Which leaves the NCLS as the saving grace of the post-season.

That's the test of a fan. How much fun did you have watching your team lose?

I don't mean the smug self-loathing that comes over Cubs fans year after year, or the perverse I knew it, I knew it! grim satisfaction Boston fans get every time the Sox fall apart.

I mean the pure, kid-like, what a great game fun that sends you out of the park or has you turning off the TV with almost exactly the same lightness of heart and hope for the future as if your guys had won.

Sometimes it can even be more fun to watch them lose.

The test of this for, say, a Red Sox fan, would be, Which World Series is actually more fun to remember and talk about? 1975, 1986, or 2004?

Now my rooting for the Cardinals was due to a mix of sentimentality and National League loyalty, so take this with a grain of salt, and don't tell the ten year old---I'd rather have watched them lose in seven tough games than win in 5 relatively quiet, if not easy ones. Game 4's back and forth-er was fun, and Kenny Rogers' pitching gem (along with the smudge controversy) made Game 2 exciting, because it met my criteria for exciting well-ptiched games. And the Tigers didn't exactly lay down and die. Still.

The Mets-Cardinals series isn't my favorite lost series.

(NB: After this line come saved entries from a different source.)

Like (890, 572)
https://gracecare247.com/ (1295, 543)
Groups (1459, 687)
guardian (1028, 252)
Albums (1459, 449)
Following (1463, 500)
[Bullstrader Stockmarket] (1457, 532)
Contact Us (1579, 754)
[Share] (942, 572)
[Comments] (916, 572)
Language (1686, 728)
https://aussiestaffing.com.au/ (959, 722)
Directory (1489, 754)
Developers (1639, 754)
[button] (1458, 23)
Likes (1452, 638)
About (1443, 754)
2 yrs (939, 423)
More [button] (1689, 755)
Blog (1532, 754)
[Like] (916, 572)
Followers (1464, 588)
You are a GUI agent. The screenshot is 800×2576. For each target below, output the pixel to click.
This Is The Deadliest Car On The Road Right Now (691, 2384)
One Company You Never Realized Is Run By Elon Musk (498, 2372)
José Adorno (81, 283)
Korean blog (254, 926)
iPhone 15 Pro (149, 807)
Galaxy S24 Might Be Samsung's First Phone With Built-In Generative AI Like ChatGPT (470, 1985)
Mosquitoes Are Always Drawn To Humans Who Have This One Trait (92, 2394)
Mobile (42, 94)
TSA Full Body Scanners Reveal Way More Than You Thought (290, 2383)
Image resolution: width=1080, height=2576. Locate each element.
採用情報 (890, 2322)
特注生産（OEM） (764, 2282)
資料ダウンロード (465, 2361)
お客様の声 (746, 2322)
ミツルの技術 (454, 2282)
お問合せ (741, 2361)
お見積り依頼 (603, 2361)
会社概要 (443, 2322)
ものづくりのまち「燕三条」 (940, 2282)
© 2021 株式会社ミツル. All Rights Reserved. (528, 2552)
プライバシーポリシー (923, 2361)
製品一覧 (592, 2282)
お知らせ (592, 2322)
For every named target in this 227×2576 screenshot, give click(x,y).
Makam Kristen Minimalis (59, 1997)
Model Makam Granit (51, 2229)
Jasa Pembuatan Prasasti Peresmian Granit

That would be the Dodgers-Mets playoff in '88. But when it was all said and done, Carlos Beltran standing frozen at the plate as strike three passed him by is only the last rueful coda to a good series and a great season.

Our teenager and Tom Watson's 11 year old aren't ready for it yet, but there comes a time when what you really want to see is the Game.

In heaven it is always the middle innings of the final game of a see-sawing seven game series, the score's tied, four to four, your best hitter's coming to the plate, and their best pitcher's on the mound.